Le Bassin des dieux
Floribert Mugaruka mukaniré, Editions NZE, 2005

C’est sur des cahiers d’écoliers, qui ont échappé à la guerre sévissant en Afrique entre Bukavu et Bounia, que Floribert Mugaruka Mukaniré a écrit ce roman magnifique, d’une grande poésie. Nous plongeons dans les rites, les coutumes et les symboles d’une société traditionnelle africaine juste au moment où les Blancs arrivent. Mais l’essentiel de ce roman si sensible réside à mon avis dans quelque chose de plus universel : la question du parricide, ici spécifiée en régicide. La conception d’un fils d’une part assure la continuité et la transmission, ici celle de la royauté et de la tribu, mais d’autre part elle met en « danger » le père, ici le roi. Le roman commence par un régicide. (...)

Tout cela est universel, mais en Afrique, dans cette tribu, c’est la tradition qui règle la question. Les fils ne restent pas, on le comprend, près de leurs pères. Ils sont recueillis et élevés par des proches, des notables. Distance entre père et fils marquant la crainte devant ce qui, inéluctablement, arrive, à savoir que le fils, par le simple fait de l’inscription du temps, détrônera son père et héritera, même si cet événement est repoussé dans le lointain par la distance que la tradition met entre les deux générations.

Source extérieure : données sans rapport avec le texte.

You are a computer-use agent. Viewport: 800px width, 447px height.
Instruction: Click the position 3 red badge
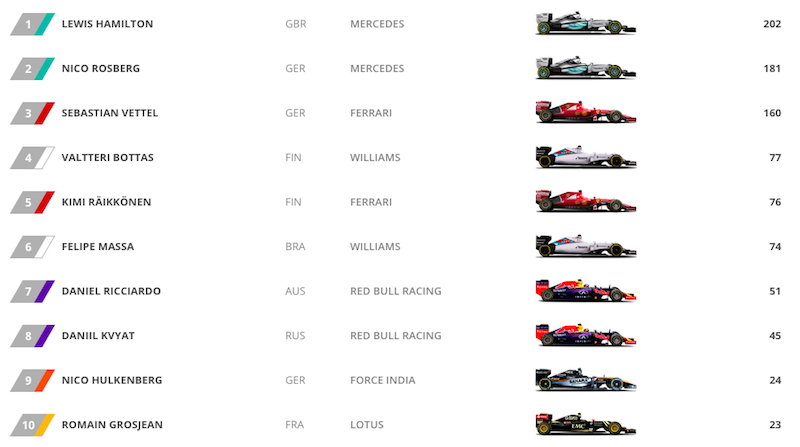tap(32, 113)
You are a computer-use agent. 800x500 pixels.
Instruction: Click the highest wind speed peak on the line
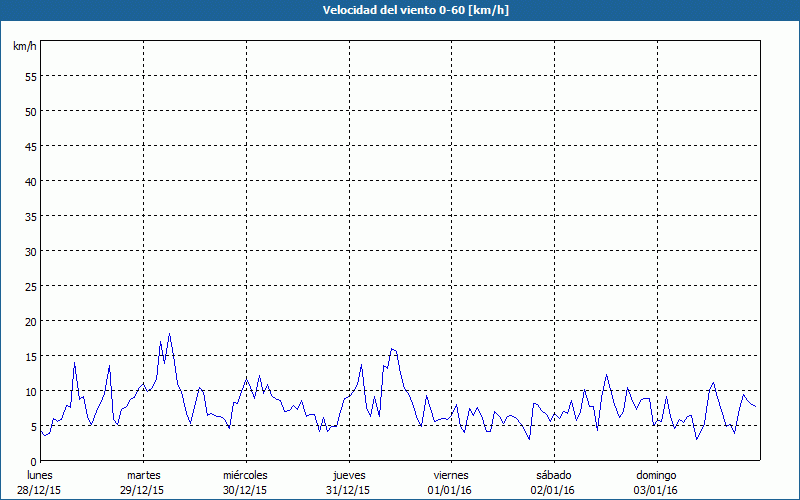pos(169,334)
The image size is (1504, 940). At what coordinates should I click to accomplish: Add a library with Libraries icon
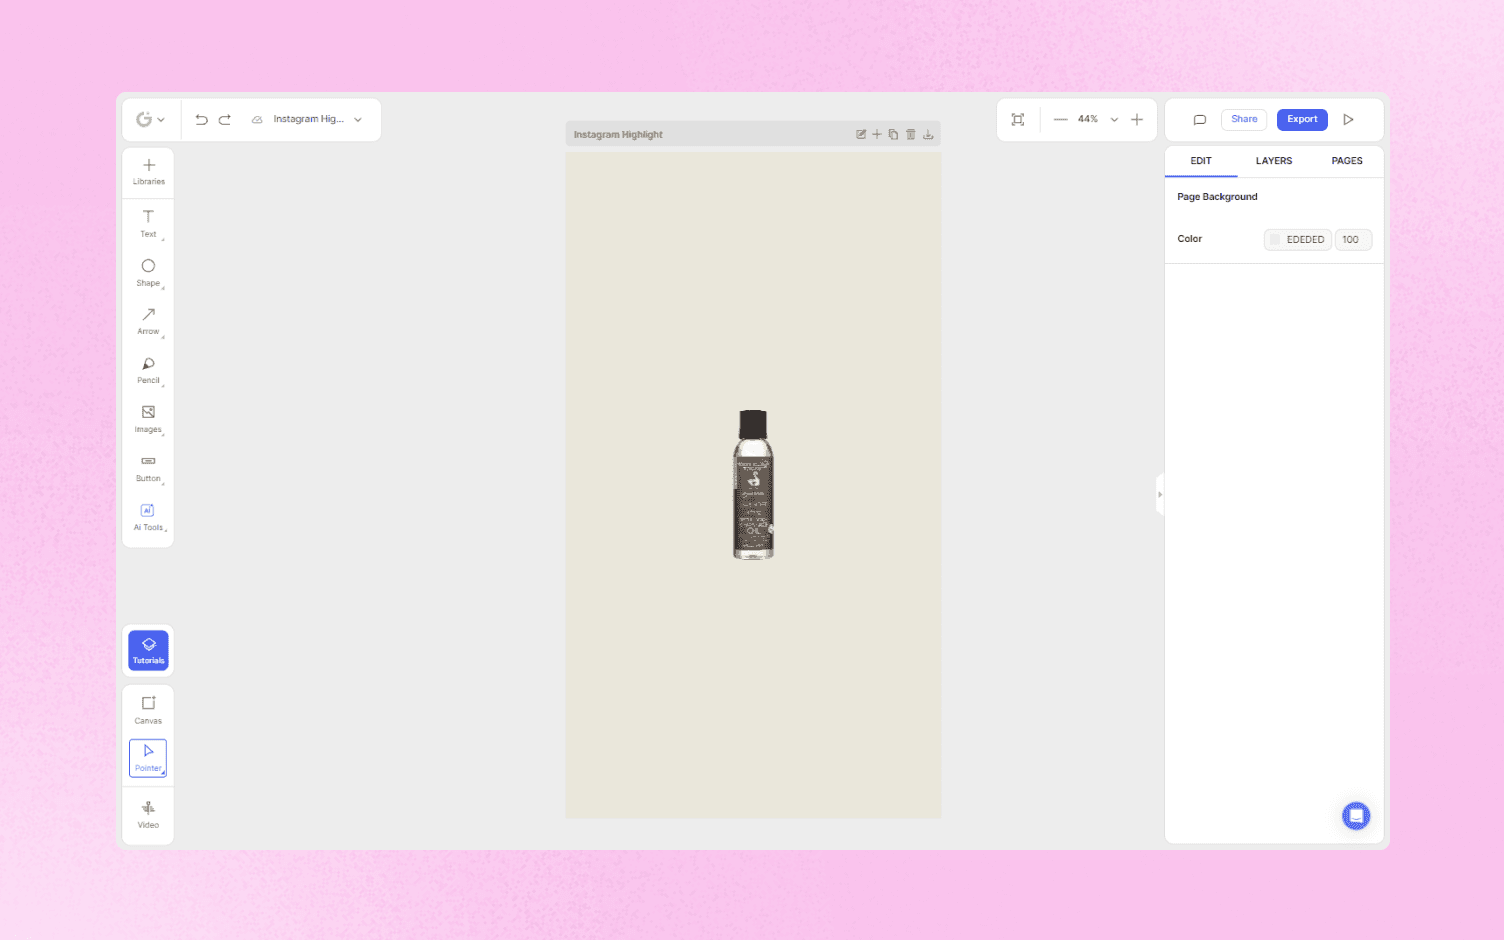coord(148,170)
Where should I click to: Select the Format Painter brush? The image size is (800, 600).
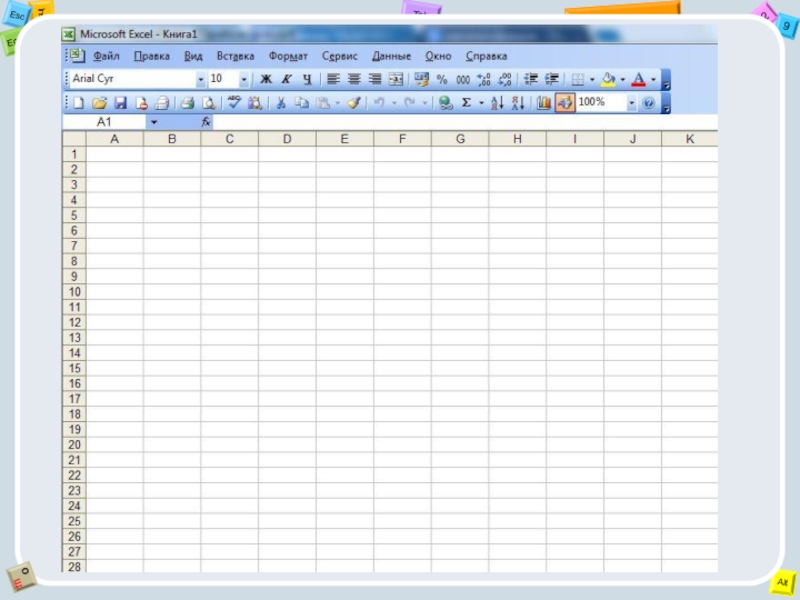pyautogui.click(x=353, y=103)
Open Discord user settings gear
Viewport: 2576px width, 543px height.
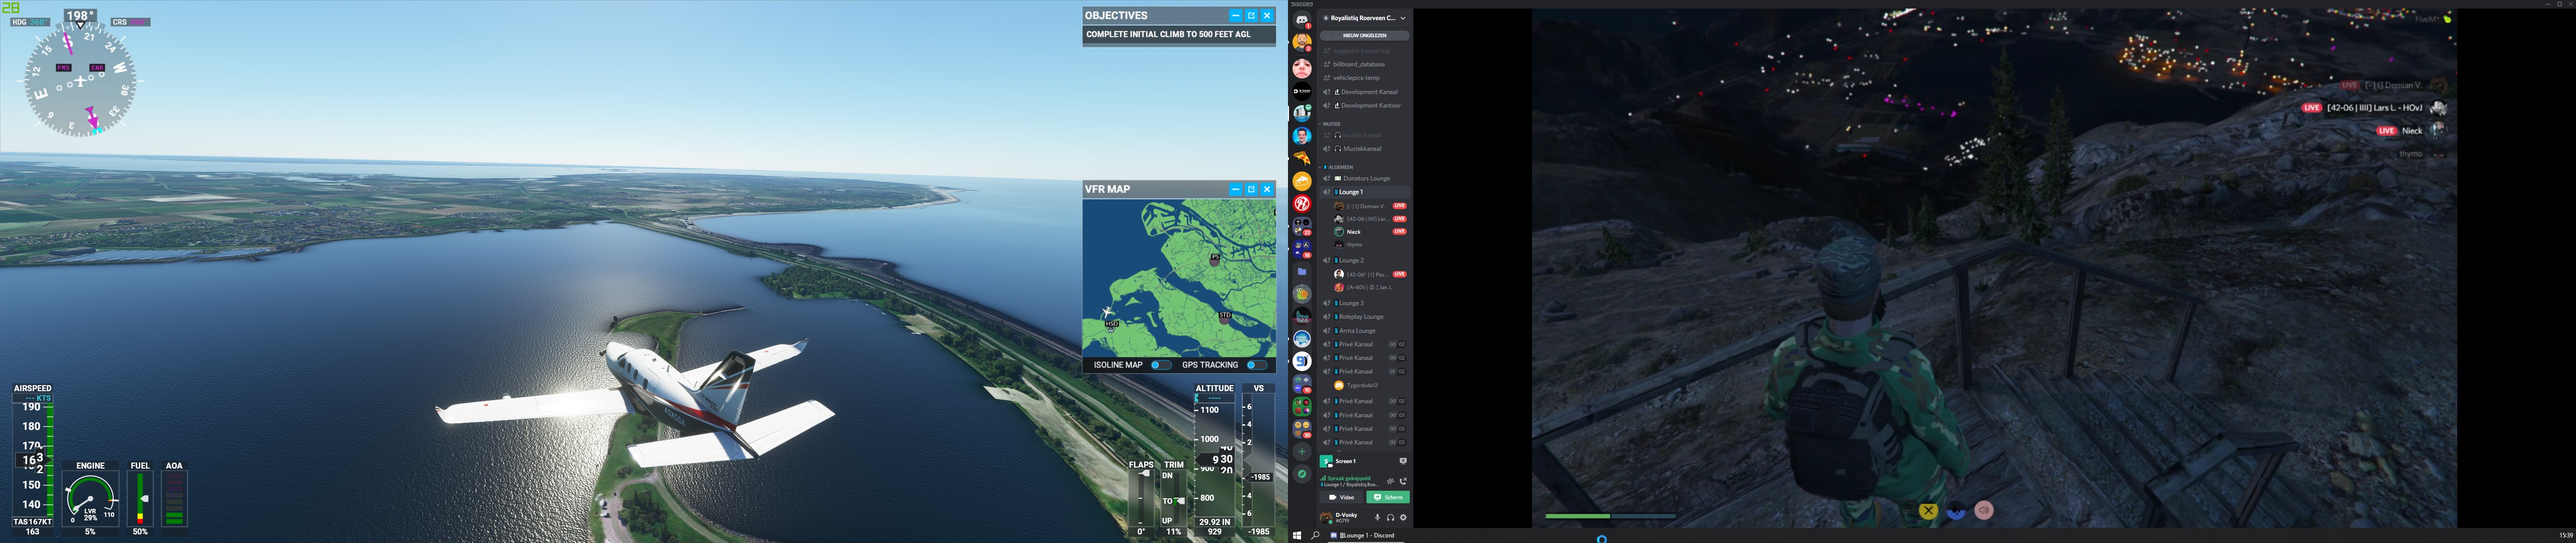(1403, 518)
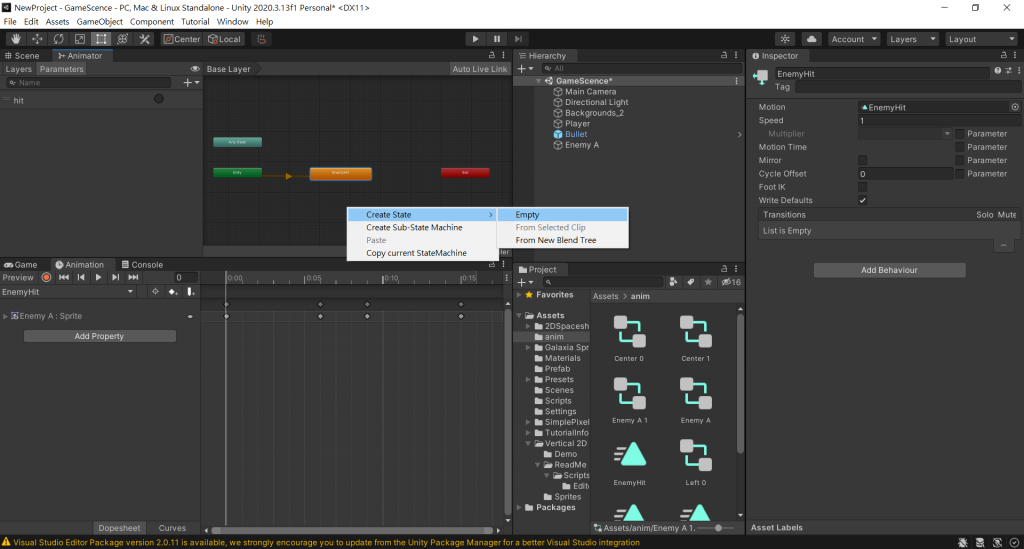The height and width of the screenshot is (549, 1024).
Task: Expand the Enemy A : Sprite property
Action: 6,316
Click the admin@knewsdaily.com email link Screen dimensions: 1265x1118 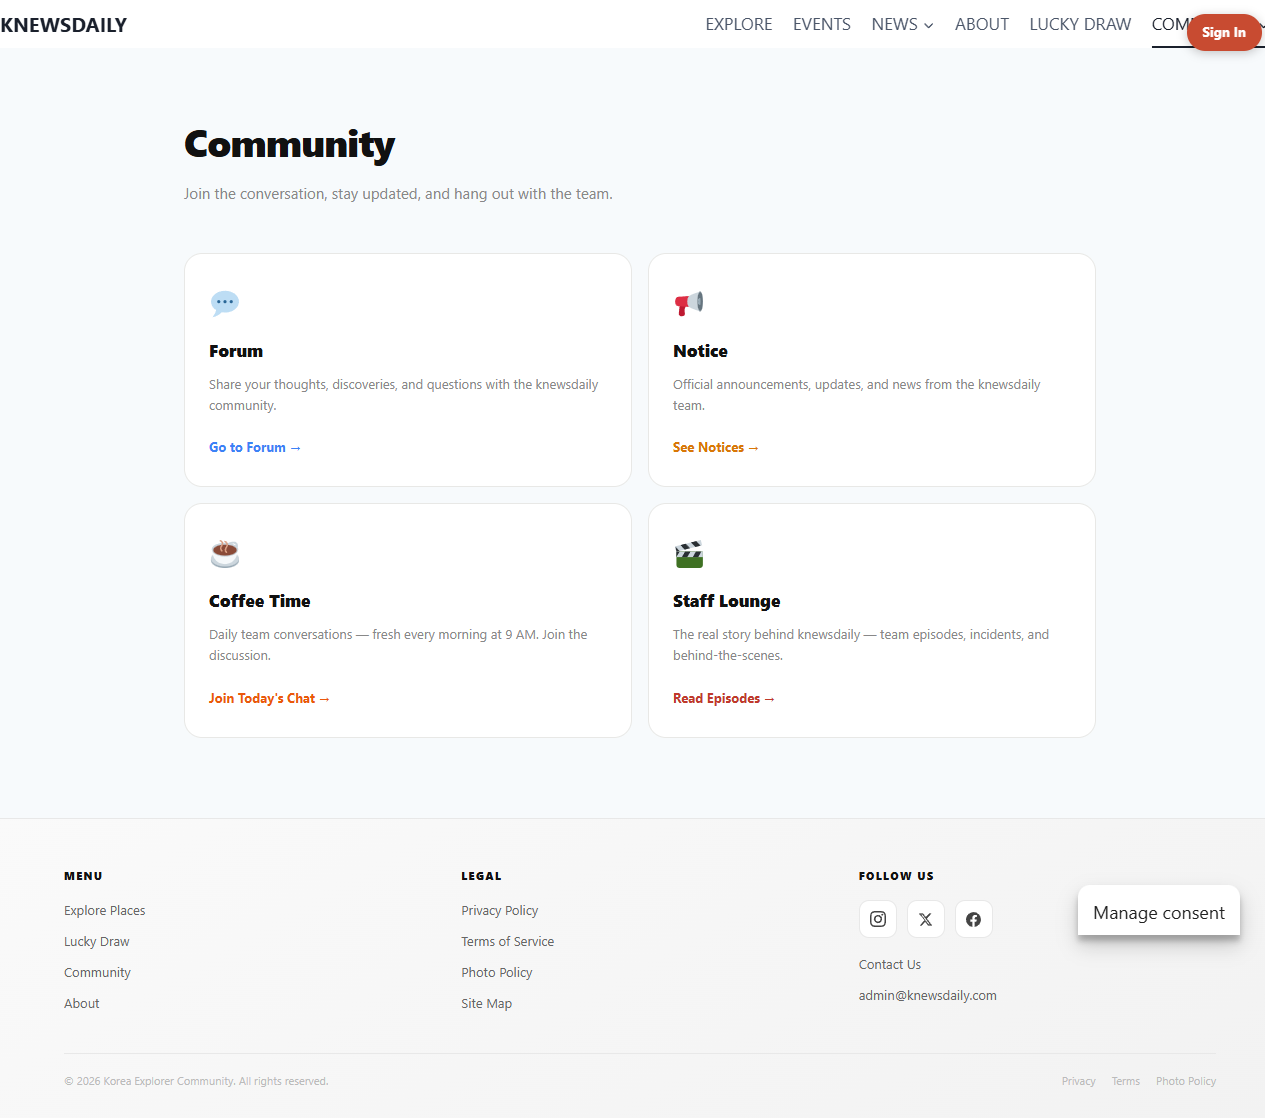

Yaki, le fils adoptif du roi Mbala I qui sera assassiné, seul à pouvoir voir le roi lorsqu’il le désire, représente le fils qui n’a plus ni père ni mère pour le protéger. Sa mère est morte en le mettant au monde, son père est mort peu de temps après en tombant ivre mort dans un ruisseau. Bien sûr, Yaki, qui ne peut prétendre hériter de la royauté peut donc  approcher le roi parce qu’il ne représente aucun danger pour lui. Il est soupçonné d’être l’assassin du roi, puisque, précisément, avec la vieille Nzabuka, il était le seul à ses côtés la nuit du régicide(...)

Dans ce roman africain sur la transmission, ancré dans la tradition au sein d’une tribu, le fait est que, au fil des péripéties, tandis que Yaki reste jusqu’au bout le suspect numéro un, la première possibilité, celle où le fils qui hérite de la royauté est en quelque sorte désigné par l’ancien roi, ne dure pas. Mbala II règne quelques jours, puis meurt dans une bataille. En donnant un bracelet à Yaki juste avant de mourir, il le désigne comme son successeur, comme le nouveau roi. Mais est-ce que la transmission, c’est ça ? Le suspense dure jusqu’à la fin. Tandis que Yaki, qui depuis le début veut découvrir qui est l’assassin du roi Mbala I son père adoptif, sent bien que l’héritier, ce n’est pas lui. La nomination de l’héritier ne peut être faite par le père,  Mbala II ne vit pas. (...)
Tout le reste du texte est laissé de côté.